* Data for the task
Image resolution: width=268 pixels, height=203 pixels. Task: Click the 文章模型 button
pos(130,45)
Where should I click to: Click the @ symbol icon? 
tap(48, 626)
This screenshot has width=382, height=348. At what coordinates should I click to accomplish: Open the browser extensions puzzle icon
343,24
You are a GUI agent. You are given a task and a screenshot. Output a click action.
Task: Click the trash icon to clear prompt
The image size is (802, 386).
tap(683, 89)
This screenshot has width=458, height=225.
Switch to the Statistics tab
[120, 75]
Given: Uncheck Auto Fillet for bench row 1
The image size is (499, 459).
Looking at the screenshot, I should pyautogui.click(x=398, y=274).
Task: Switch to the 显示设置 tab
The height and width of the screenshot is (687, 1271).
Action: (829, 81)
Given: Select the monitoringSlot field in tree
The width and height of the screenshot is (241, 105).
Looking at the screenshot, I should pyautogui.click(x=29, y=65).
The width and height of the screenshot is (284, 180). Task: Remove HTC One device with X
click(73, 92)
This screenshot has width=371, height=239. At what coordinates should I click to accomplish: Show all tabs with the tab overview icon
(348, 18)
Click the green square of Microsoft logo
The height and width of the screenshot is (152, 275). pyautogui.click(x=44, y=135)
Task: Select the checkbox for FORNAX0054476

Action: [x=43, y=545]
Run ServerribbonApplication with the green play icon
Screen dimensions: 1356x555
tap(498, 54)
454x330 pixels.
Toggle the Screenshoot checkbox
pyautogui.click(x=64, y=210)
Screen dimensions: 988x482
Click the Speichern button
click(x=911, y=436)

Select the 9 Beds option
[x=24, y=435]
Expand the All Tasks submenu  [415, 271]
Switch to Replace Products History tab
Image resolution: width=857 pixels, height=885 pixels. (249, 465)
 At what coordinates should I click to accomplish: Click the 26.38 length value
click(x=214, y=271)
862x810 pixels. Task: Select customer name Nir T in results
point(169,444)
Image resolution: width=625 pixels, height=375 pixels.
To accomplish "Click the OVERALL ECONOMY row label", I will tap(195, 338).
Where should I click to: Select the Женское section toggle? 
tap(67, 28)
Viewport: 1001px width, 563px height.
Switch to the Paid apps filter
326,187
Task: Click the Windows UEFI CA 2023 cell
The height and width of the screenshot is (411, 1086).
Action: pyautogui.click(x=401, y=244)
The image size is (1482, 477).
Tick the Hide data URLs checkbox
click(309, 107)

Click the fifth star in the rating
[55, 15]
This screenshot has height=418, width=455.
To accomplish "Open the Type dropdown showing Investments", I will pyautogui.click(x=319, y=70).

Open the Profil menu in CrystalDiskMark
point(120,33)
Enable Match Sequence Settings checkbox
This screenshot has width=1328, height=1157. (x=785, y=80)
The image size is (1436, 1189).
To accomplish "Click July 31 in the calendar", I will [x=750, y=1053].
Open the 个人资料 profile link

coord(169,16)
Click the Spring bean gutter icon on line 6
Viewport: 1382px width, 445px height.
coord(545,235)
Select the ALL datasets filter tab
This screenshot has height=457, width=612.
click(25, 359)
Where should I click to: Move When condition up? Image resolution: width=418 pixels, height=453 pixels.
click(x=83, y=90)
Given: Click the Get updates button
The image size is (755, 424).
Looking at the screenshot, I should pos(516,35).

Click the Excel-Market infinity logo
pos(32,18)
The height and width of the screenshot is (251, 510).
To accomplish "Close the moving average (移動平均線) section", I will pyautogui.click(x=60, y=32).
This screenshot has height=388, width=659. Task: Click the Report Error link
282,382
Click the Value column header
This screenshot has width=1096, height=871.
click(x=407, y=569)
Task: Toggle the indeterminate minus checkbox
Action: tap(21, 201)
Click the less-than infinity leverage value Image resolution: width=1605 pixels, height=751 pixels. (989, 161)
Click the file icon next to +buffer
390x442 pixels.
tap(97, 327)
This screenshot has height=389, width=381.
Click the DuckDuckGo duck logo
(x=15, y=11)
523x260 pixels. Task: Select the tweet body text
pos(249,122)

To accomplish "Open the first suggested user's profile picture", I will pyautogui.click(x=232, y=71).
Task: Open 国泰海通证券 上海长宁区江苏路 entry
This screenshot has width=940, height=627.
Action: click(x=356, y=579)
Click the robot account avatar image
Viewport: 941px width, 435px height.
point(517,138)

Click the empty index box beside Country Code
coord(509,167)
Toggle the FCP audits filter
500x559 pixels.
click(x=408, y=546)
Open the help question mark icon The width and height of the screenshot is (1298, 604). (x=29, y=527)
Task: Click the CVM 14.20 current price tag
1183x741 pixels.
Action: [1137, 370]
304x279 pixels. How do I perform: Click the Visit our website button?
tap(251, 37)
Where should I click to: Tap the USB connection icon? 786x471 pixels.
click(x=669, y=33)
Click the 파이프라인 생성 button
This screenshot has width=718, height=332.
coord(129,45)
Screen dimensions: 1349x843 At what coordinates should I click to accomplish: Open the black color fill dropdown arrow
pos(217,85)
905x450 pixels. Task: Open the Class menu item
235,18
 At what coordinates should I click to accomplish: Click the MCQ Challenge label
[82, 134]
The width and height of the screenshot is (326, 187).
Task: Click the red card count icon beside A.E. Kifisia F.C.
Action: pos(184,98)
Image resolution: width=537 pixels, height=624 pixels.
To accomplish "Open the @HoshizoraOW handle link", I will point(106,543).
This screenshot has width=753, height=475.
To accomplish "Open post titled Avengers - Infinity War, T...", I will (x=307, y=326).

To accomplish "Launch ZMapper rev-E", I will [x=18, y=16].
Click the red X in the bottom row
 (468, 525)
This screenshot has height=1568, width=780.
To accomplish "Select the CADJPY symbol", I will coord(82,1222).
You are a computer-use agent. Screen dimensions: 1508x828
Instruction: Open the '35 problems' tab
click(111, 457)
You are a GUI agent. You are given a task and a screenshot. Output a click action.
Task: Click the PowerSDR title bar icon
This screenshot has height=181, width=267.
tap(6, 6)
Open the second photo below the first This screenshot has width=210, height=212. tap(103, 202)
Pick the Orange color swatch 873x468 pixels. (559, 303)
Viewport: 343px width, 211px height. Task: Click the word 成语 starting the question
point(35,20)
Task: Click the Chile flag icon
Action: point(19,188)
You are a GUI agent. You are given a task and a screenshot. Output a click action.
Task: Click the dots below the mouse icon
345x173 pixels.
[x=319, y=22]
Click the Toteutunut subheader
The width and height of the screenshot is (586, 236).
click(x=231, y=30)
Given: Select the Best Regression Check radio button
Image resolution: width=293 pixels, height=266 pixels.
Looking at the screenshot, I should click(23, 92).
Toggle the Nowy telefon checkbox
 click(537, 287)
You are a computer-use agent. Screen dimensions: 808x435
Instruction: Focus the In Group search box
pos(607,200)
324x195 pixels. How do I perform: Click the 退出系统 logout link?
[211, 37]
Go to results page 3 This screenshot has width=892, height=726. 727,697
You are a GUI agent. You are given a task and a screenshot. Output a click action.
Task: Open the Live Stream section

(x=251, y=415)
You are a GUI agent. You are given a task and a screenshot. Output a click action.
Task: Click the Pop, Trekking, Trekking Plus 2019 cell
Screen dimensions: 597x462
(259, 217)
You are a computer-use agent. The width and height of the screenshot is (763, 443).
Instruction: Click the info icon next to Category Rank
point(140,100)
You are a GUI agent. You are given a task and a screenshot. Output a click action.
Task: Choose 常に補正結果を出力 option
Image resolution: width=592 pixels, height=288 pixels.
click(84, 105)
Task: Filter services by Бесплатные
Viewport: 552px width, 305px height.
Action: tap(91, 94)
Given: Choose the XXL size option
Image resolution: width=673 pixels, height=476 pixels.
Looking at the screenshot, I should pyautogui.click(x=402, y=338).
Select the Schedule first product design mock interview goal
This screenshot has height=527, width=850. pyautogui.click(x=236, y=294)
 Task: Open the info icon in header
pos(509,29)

* Task requirements
All lines in the records that contain "cell" are to be copied and returned.

* Answer to the exercise
Task: Click the Windows UEFI CA 2023 cell
Task: Click the Pop, Trekking, Trekking Plus 2019 cell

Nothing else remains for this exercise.